To do: From the line containing "Where should I click to: Click the gradient" to the last line of the data, both included, transcribe each line exactly, leaving out pictures and adding nothing.

Data excerpts:
^^^^

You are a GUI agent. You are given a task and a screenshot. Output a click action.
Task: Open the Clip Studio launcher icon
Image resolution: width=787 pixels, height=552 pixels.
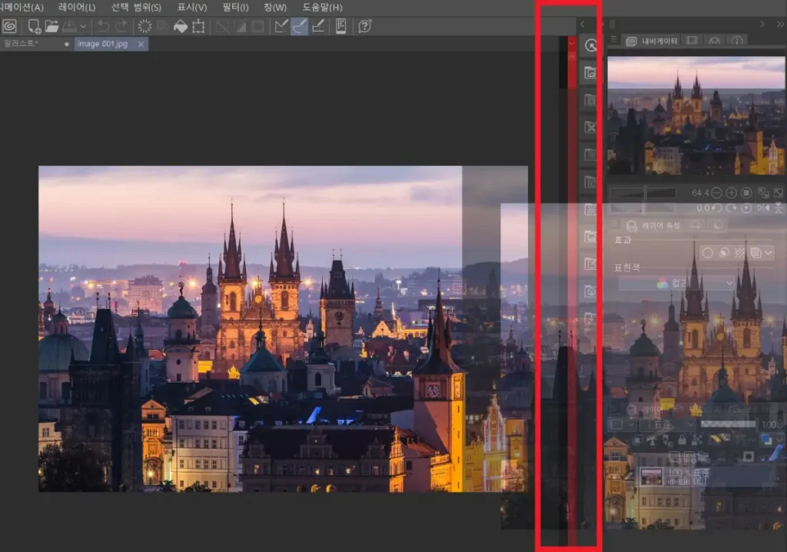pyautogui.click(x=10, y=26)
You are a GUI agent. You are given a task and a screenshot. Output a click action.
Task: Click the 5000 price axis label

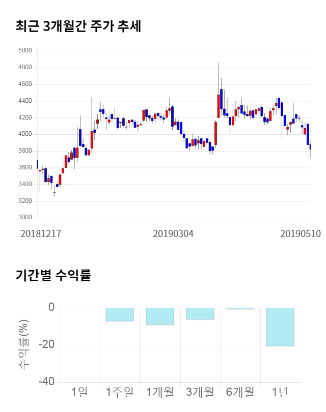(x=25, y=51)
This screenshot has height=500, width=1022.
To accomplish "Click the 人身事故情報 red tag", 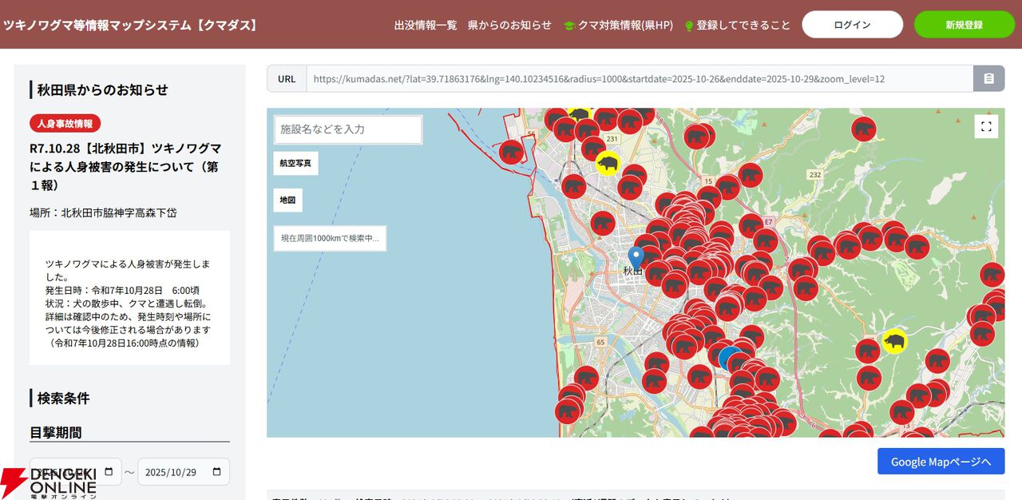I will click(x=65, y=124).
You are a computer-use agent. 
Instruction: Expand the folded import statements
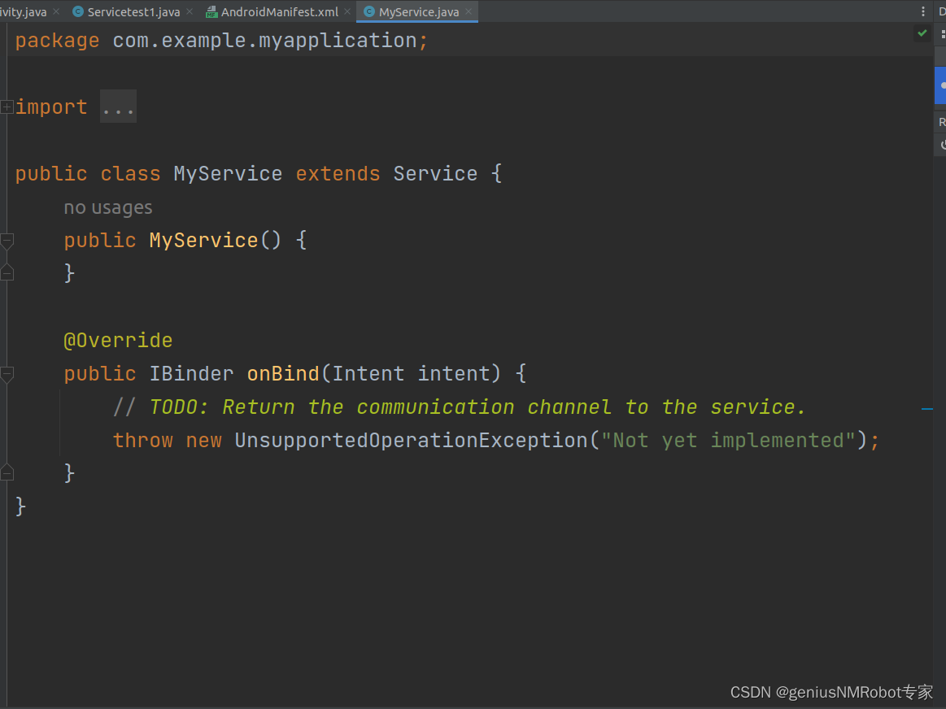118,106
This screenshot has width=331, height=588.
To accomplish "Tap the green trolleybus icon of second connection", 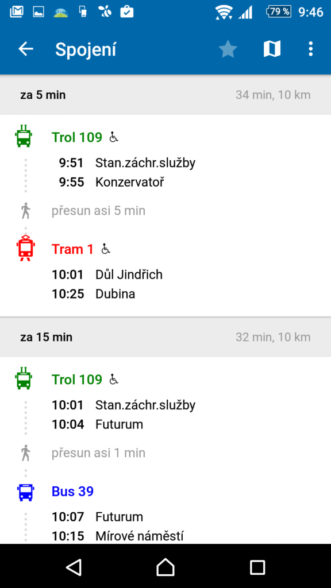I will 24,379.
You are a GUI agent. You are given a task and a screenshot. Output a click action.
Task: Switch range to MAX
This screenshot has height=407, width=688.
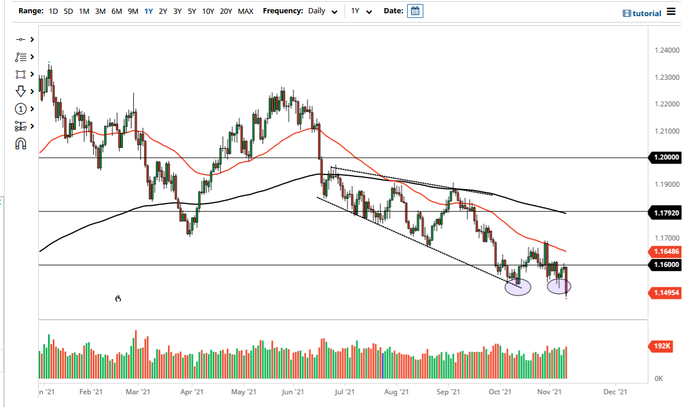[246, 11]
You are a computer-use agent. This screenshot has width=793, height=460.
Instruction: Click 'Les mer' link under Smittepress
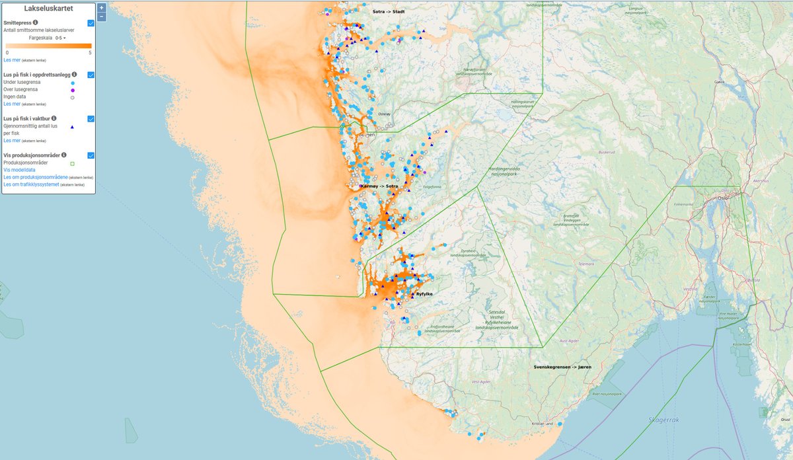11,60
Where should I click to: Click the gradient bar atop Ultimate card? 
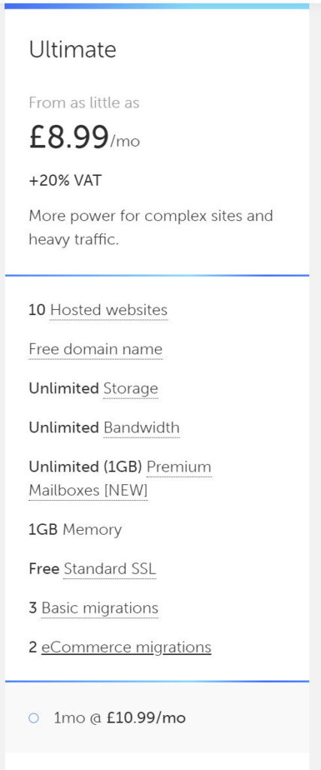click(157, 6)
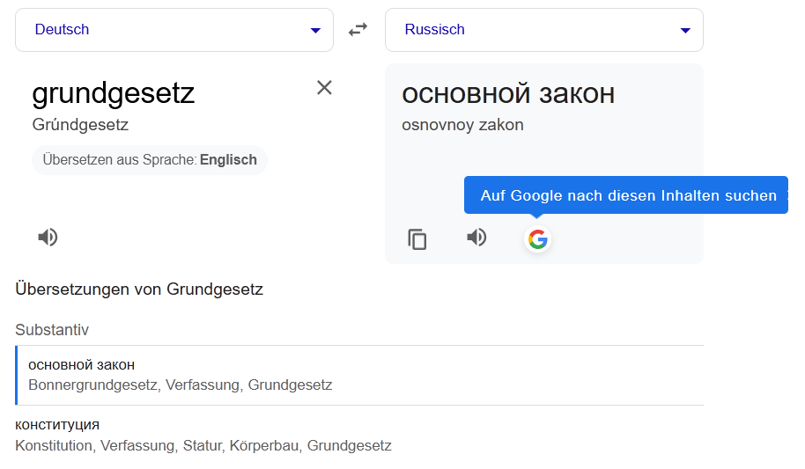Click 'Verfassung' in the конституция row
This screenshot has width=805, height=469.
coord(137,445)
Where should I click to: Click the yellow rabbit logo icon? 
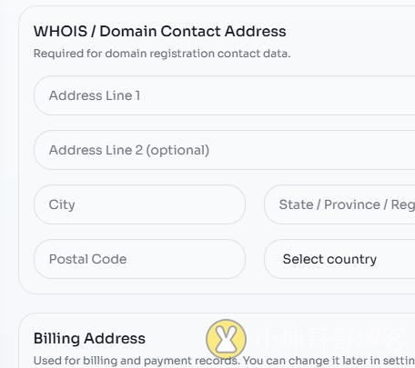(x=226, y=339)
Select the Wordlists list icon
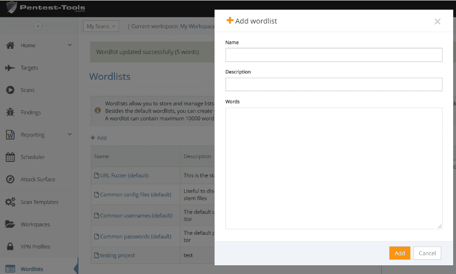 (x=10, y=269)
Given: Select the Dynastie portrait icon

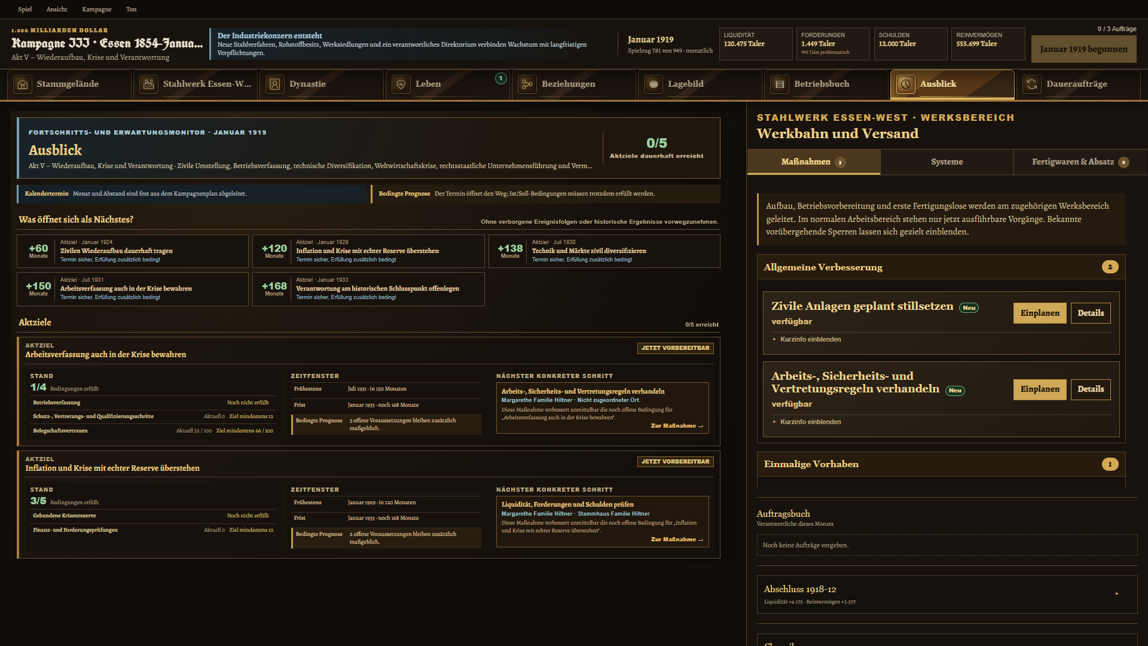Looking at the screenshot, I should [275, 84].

^^^^

Reply to the task:
Where should I click to: Click the gradient bar atop Ultimate card? 
click(157, 6)
Click 'Verfassung' in the конституция row
This screenshot has width=805, height=469.
coord(137,445)
Where should I click to: Click the yellow rabbit logo icon? 
(x=226, y=339)
Select the Wordlists list icon
 (x=10, y=269)
Given: Select the Dynastie portrait icon

Looking at the screenshot, I should [275, 84].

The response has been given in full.